1. This appeal, which was argued before us by appellant-plaintiff J, a vakil, in person is an appeal without any merits, but one which raises a point, of procedure of some importance.
2. The appeal lies from the judgment of the District Judge, Nellore dismissing the plaintiffs' claim, which was instituted in 1921 and reaches this Court ten years later, for a declaration that certain sales of land are void with consequential relief.
3. The sales in question were auction sales in execution of a decree made in O.S. 24 of 1911. That action was to recover Rs. 5,663 due on promissory notes and accounts and the defendants to that action admitted lis. 3,121 and contested the rest. In the result a decree for the amount claimed with interest at 9 per cent from 29th June 1911 to date of realization was given. This decree was passed on 2nd December 1912.
4. Some time during March or April. 1913 the defendants in that action preferred an appeal and on 26th April 1913 prayed for a stay of execution pending appeal. On 30th June 1913 the then District Judge made an order of which the following is the relevant extract:
I think the best course is to stay the sale for six weeks on condition that [the money payable under the decree is paid into Court within that period.

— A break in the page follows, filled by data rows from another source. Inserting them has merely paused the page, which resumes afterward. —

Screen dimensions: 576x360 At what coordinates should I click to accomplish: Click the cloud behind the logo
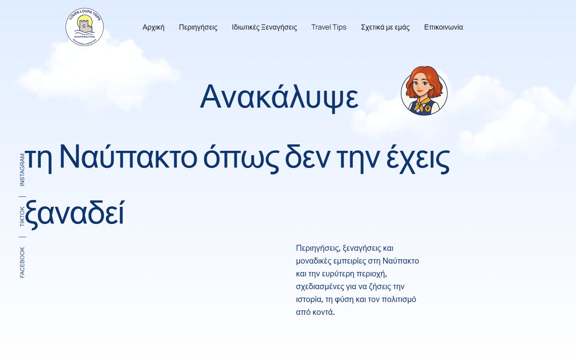tap(98, 74)
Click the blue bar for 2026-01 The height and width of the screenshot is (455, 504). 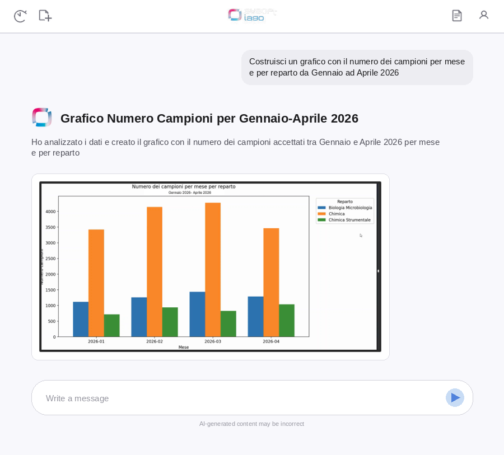pos(81,319)
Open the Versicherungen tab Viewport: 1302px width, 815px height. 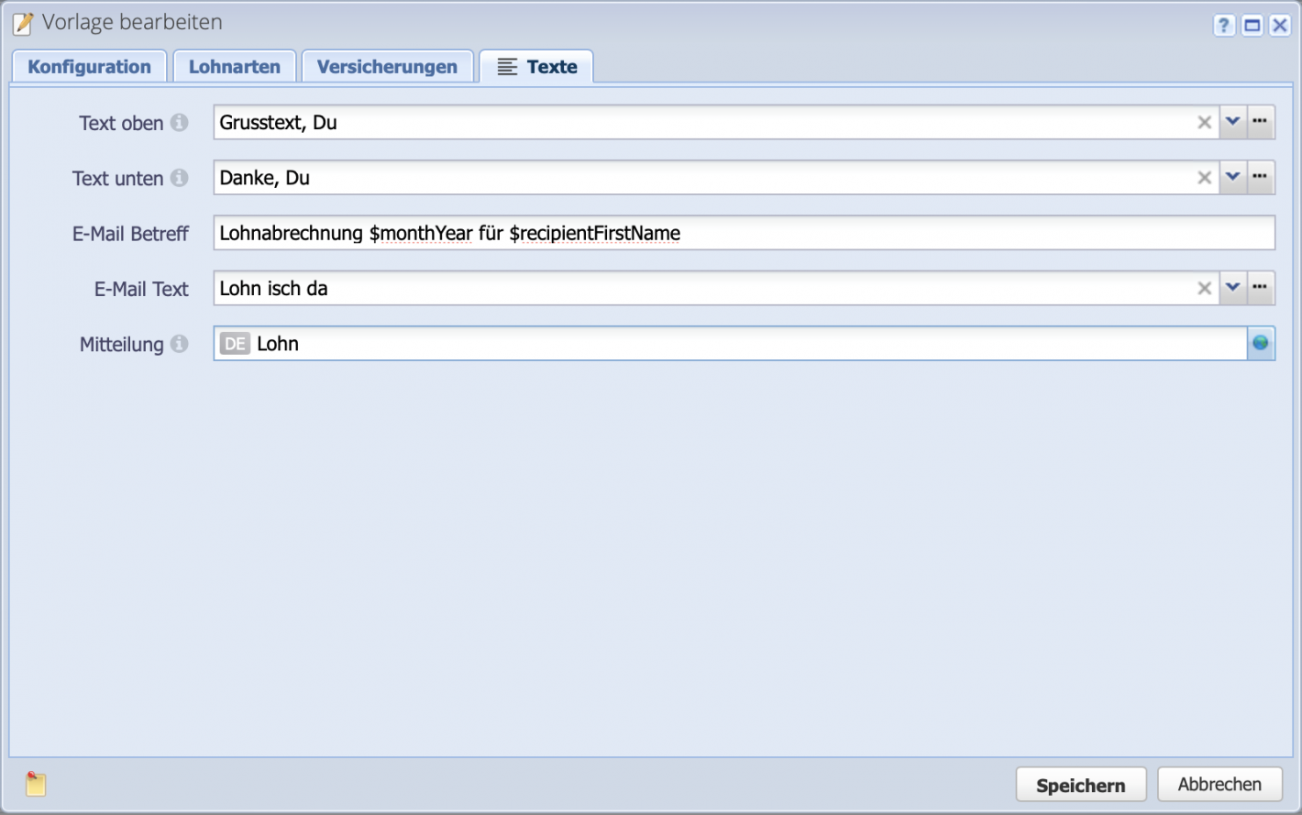(x=387, y=65)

5. This had the effect of delaying the sale until 11th August 1913. The money was not paid by that date and on 17th August the issue of a fresh proclamation notifying that the sale would take place on 22nd September 1913 was ordered. A petition was then put in stating that an appeal had been filed against the order of 30th June and asking for a stay pending that appeal. On that petition the sale was stayed conditionally upon the amount due under the decree of 2nd December 1912 being paid into Court by 20th September 1913. It was not so paid and the sale took place (after further proceedings and delays) and was concluded on 23rd October 19.13. The purchasers as to Rs. 2,719 out of Rs. 10,357 were the decree-holders. There were 19 lots and they purchased five.
6. The appeal from the decree of 2nd December 1912 was disposed of on 5th June 191.7 and the original decree was confirmed subject to the 'reduction of the interest awarded from 9 % to 6 %.

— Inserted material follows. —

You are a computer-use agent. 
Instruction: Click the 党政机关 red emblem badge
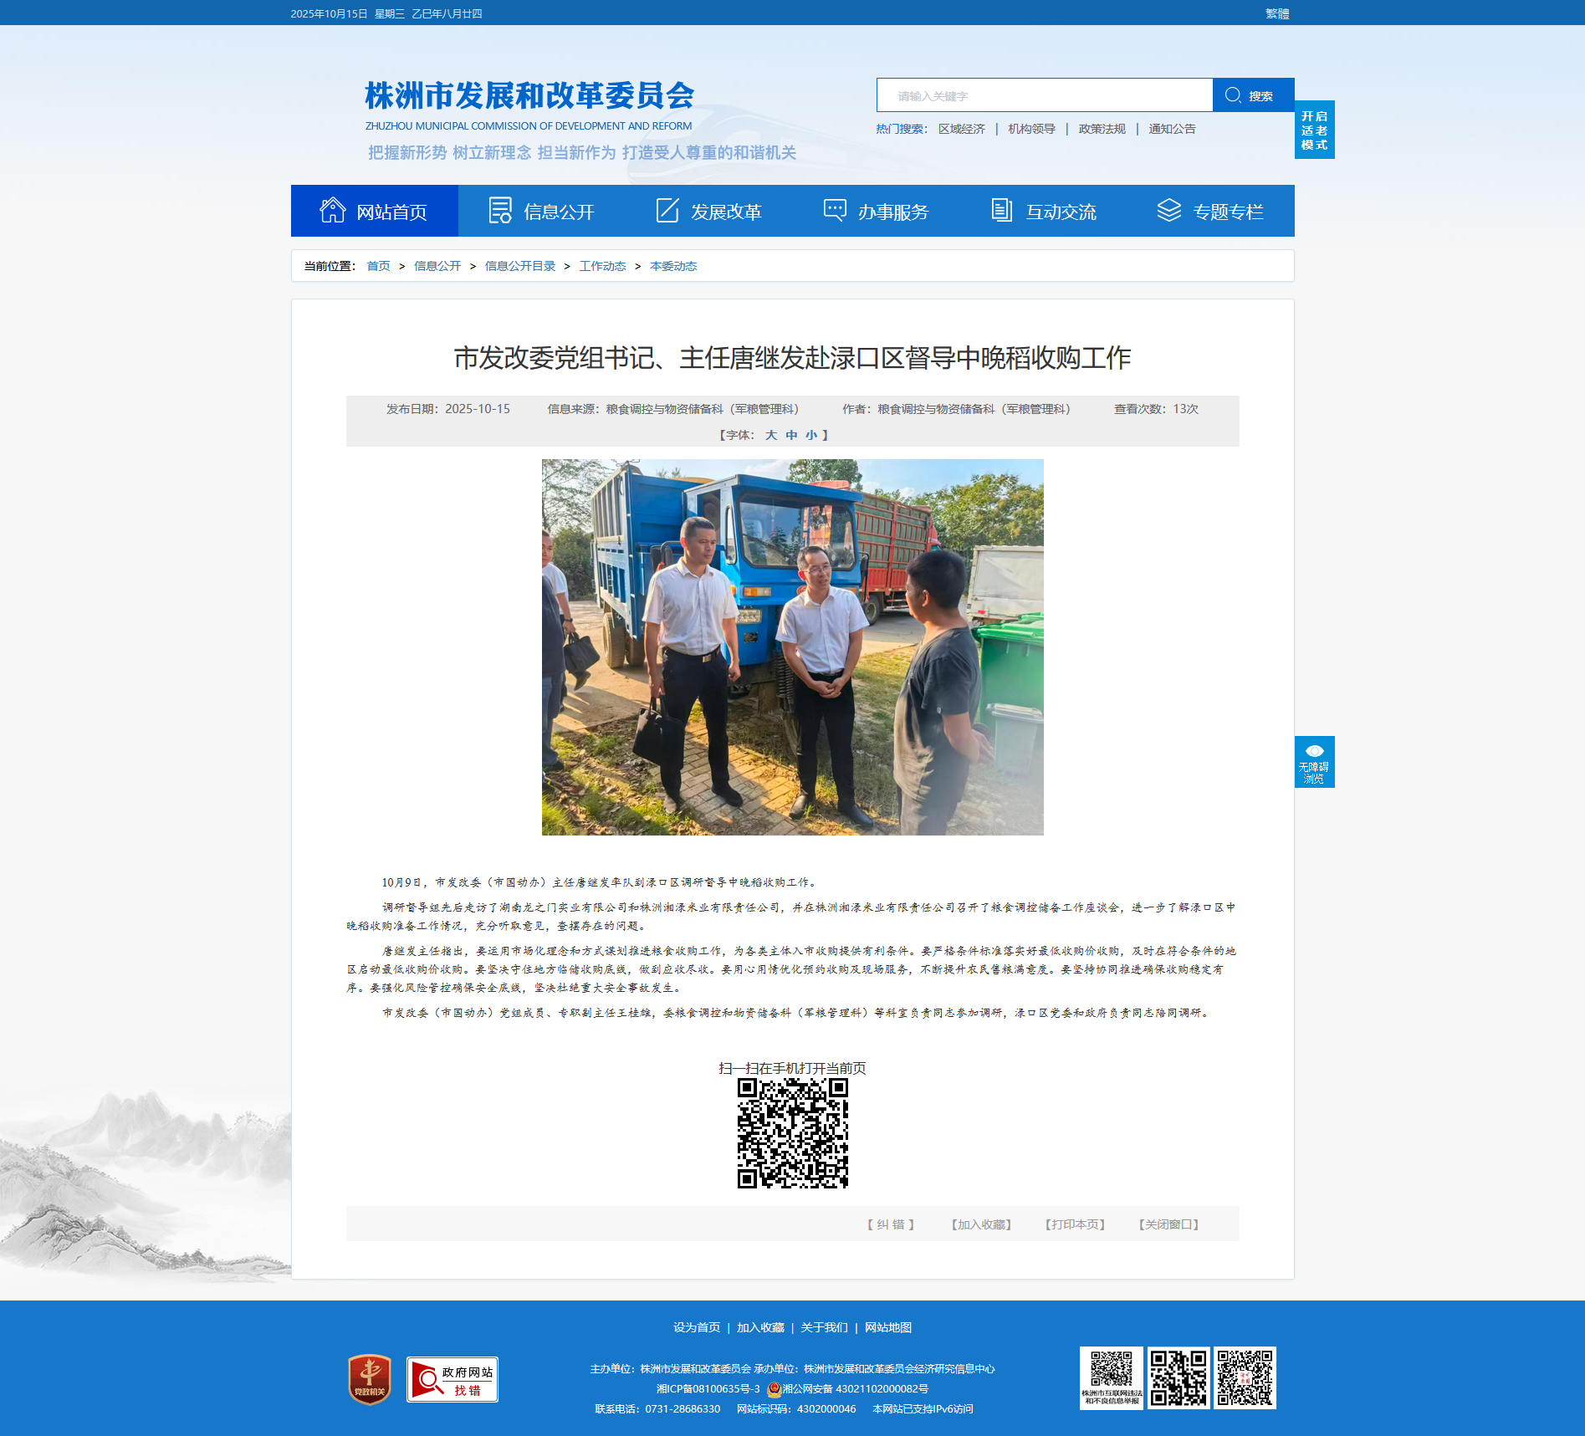click(x=370, y=1379)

7. The unsuccessful defendants having obtained this variation of the original decree next proceeded under Section 144, Civil P. C, for restitution by redelivery of the five items purchased by the decree-holders. The District Judge allowed the claim. The decree-holders appealed to the High Court and judgment on appeal. was given on 1st December 1921. In the result the appeal was allowed on the ground that the variation in the decree did not prejudice the appellants.
8. In the course of those proceedings it appeared that the variation of the decree had the result of altering the decree amount from Rs. 7,695 to Rs. 7,495. It was pointed out that Syed Nathadu Sahib v. Nallu Mudaly 27Mad.98, was distinguishable on the ground that that case was not decided under the present Civil Procedure Code but under Section 583 of the old Code under which the Court was not limited, in granting such restitution as it thought fit, to placing the party in the same position as he would have occupied but for the variation or reversal of the original decree.

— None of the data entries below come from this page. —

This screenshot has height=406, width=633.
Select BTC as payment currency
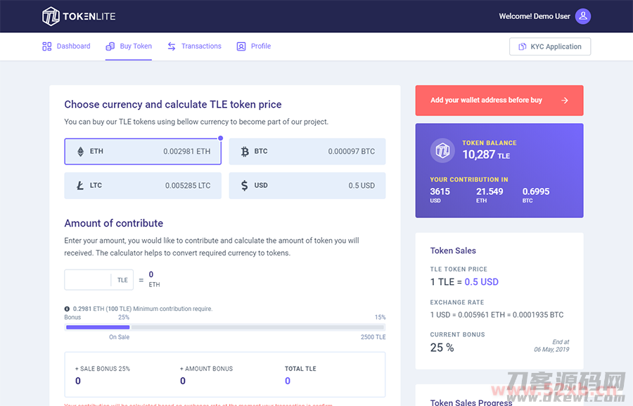click(x=307, y=151)

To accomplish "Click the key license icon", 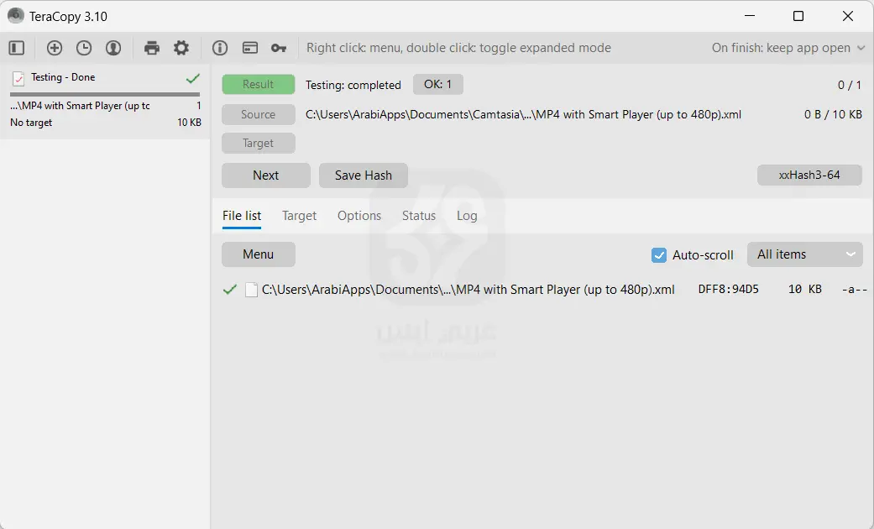I will click(x=279, y=48).
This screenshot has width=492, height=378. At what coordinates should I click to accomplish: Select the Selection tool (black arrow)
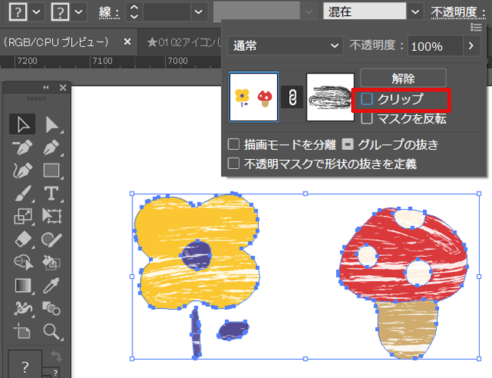coord(22,125)

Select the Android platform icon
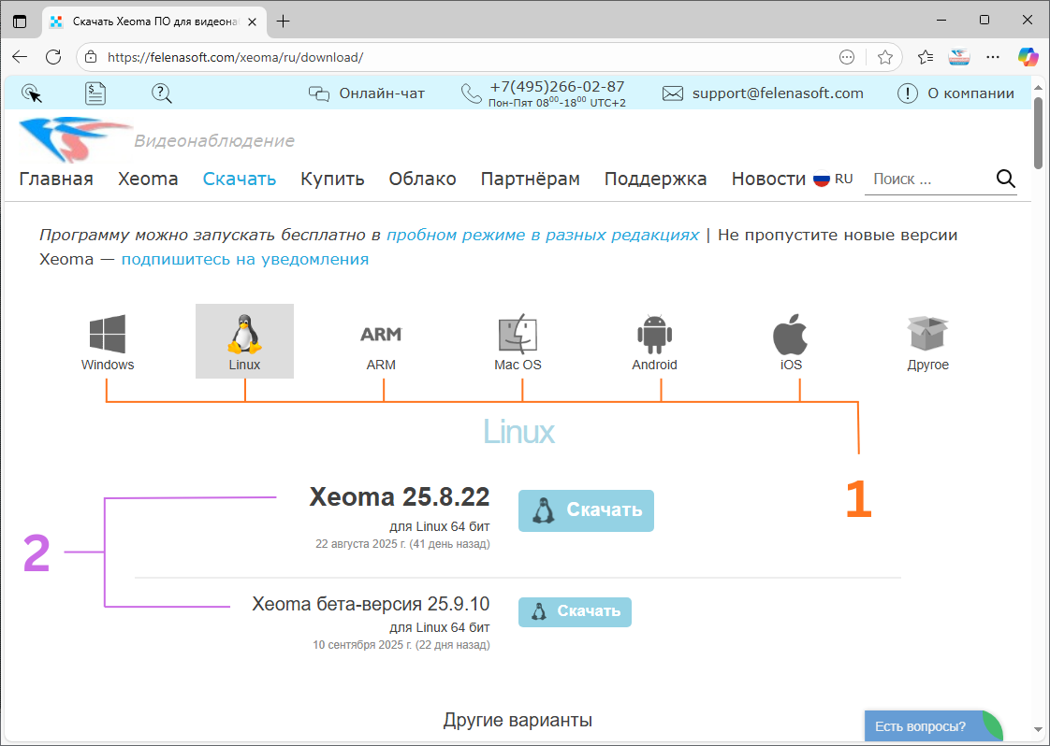654,333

9. Shortly stated therefore that action decided that the sales, granted that the sales took place in the order directed which order had nothing to do with the decree that was subsequently varied, would have taken place exactly as these sales took place even though at the time of the sale the. original decree had not been in its original but in its varied form, i. e., for Rs. 7,495 and that therefore no claim for restitution lay. The plaintiffs now re-litigate this matter land seek to obtain restitution by means of an action to declare those sales void. 'Obviously no such action lies if Section 144 exhausts the remedies which a litigant, 'against whom a decree has bean given, has, when his property is sold under the decree and the decree is subsequently varied, to have restored to him the property sold in excess of what should have been sold.
10. That matter is put in two ways:
1. Order 41, Rule 6(2), requires the Court on application made where there is an appeal against a decree to stay execution (though such stay be conditional) until the appeal is disposed of. This rule, it is said, was broken when the sale was stayed only for six weeks and the subsequent stay cannot be treated as curing the invalidity of the first stay. It is therefore argued that the sale was void.
2. The sale being void the aggrieved persons can, it is urged, by a separate suit, claim a declaration (in addition to proceeding under Section 144) despite Section 144 (2), Civil P. C,, and notwithstanding Section 47, it being urged that the claim now raised is not 'any restitution or other relief' which could be obtained under Section 114 (1) and does not raise a question relating to ' the execution, discharge or satisfaction' of a decree.
11. We consider that both these questions have been carefully considered and correctly answered by the learned District Judge in paras. 63 to 67 of his judgment and we see very little point in an elaborate survey of the numerous authorities cited. It is sufficient to indicate that in our opinion assuming the stay order of 30th June 1913 was not correctly framed it did not render the sale a nullity. The sale took place under the decree, not under the order staying execution. That decree was not vacated but confirmed subject to a minor variation. The stay order did not in the least prejudice the person claiming a stay bearing in mind the subsequent stay order. As to the second point we are of the opinion that the plaintiffs' appropriate remedy, if any, was under Section 144. This remedy he has pursued and has failed. He has no other right of action in cases such as this where the sale is not void ab initio, whatever may be the case when the sale is void ab initio and accordingly this present action does not arise and must fail.
12. The appeal is accordingly dismissed with costs for two sets: (1) respondents 1, 6 and 8; (2) for the remaining contesting respondents i.e., 12-16, 18 - 23, 25.